In Nixon’s Footsteps


Washington has been shocked by a scandal that has the potential to provoke a national trauma. Another “Watergate,” or, this time, “Ukrainegate.”

For months, we had faith in the idea that constitutional counterweights would keep Donald Trump in check. We also believed that the president would modify his outlandish behavior and start conducting himself like an adult who adheres to the institutional rules of the White House and obeys the rule of law. After all, nobody, not even the president of the United States, is above the law.

We were wrong. We should have known. Trump gave clear signs that his presidency would be like a broken Ferris wheel. Let’s not forget his claim that he could go out onto Fifth Avenue in New York and shoot someone without facing any consequences. The Founding Fathers made it clear they were creating a government based on laws, not people. In addition, in order to prevent tyrannical rule, they designed the constitutional process of impeachment, which is both a political and criminal inquiry conducted by Congress in order to legally remove a president from office. It is legal action that can be taken against the tyrannical abuse of power.

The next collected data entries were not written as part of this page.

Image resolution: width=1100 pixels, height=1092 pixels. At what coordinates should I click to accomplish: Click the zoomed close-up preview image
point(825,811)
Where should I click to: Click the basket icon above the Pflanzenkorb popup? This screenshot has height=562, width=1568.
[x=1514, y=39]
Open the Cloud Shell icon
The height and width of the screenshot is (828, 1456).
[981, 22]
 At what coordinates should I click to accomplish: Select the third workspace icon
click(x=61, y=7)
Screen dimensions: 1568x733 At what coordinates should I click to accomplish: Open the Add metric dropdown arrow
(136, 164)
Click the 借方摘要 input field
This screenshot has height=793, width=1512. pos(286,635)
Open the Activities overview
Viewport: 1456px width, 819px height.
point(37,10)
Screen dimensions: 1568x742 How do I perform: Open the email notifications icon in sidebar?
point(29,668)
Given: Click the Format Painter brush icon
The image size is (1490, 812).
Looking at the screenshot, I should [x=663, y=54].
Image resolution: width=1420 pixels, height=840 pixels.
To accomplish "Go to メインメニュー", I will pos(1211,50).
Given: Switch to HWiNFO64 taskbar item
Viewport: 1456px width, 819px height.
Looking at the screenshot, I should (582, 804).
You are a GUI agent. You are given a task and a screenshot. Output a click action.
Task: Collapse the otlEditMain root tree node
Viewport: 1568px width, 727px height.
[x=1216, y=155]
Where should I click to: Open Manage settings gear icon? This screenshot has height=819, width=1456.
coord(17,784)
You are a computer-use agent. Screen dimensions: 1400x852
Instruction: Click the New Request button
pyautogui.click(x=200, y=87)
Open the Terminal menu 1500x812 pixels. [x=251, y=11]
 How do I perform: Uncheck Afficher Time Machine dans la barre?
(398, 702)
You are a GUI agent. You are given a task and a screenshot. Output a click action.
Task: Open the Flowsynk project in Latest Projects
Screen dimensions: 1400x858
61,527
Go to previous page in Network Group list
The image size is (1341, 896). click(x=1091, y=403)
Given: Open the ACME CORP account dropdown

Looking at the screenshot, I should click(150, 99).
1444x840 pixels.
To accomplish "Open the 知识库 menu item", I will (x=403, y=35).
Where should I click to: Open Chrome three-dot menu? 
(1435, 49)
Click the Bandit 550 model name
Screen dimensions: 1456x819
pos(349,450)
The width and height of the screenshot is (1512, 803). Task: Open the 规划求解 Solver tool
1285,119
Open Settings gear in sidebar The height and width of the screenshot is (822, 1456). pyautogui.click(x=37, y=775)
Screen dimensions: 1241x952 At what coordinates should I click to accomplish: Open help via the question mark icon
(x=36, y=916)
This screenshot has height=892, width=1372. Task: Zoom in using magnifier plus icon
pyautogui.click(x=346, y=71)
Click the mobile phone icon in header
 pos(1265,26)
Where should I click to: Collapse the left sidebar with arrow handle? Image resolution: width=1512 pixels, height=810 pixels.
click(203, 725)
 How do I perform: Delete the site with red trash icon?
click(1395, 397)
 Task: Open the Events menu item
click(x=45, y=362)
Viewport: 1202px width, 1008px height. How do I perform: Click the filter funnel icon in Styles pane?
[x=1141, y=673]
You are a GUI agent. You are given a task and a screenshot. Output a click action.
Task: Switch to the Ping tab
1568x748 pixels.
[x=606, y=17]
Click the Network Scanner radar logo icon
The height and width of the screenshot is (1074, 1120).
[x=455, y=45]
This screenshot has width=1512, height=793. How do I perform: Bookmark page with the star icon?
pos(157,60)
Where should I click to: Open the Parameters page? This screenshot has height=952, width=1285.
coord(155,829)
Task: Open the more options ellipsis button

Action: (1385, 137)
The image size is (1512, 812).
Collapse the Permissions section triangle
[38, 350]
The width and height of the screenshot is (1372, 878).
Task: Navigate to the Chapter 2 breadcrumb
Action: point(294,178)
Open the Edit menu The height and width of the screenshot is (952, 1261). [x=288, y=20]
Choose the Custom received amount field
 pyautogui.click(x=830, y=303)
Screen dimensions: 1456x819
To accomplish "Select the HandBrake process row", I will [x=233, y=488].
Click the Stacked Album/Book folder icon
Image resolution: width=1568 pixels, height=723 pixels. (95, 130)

It is a measure to be taken with extreme caution with respect to the presidential process involving the world’s leading superpower, whose democratically elected head of state amasses an enormous amount of power, including control of the military. Washington has been shocked by a scandal that has the potential to provoke a national trauma. Another “Watergate,” or, this time, “Ukrainegate,” which came to light via allegations about an effort to use the president’s power to pressure other countries into interfering in U.S. elections. The most recent and surprising attempt, which involved China, was revealed not by a whistleblower but by Trump himself. He is behaving like the key witness for the prosecution at his own trial.

The 45th president alleges there is a deep state conspiracy among the CIA, the FBI and the State Department aimed at finishing him off politically. He claims to be the victim of a huge hoax and a witch hunt. He proposes that the whistleblower responsible for reporting his conversation with the Ukrainian president, whom Trump solicited for help and pressured for dirt on Biden, be treated as a spy and be subject to antiquated Cold War rules.

His reaction to the plunge the Democrats have taken with their tentative impeachment inquiry is desperate. There is a lot at stake: The inquiry could fail because the Republican-controlled Senate will not find Trump guilty; the wounds caused by Ukrainegate could discourage Trump from running for reelection; or it could be that he is defeated at the ballot box on Nov. 3, 2020. The Democrats’ attempt to use a shortcut to take Trump out, a route that the president himself provoked them into taking, could rebound on them like a boomerang. It could bolster Trump and grant him four more years in the White House.

Many years ago, I asked Ben Bradlee, editor of The Washington Post during Watergate, what history would say about the dishonest president. From his office at the newspaper, he replied, “Richard Nixon, the only U.S. president forced to resign in disgrace. That’s how history will remember him.”

How will Donald Trump be remembered?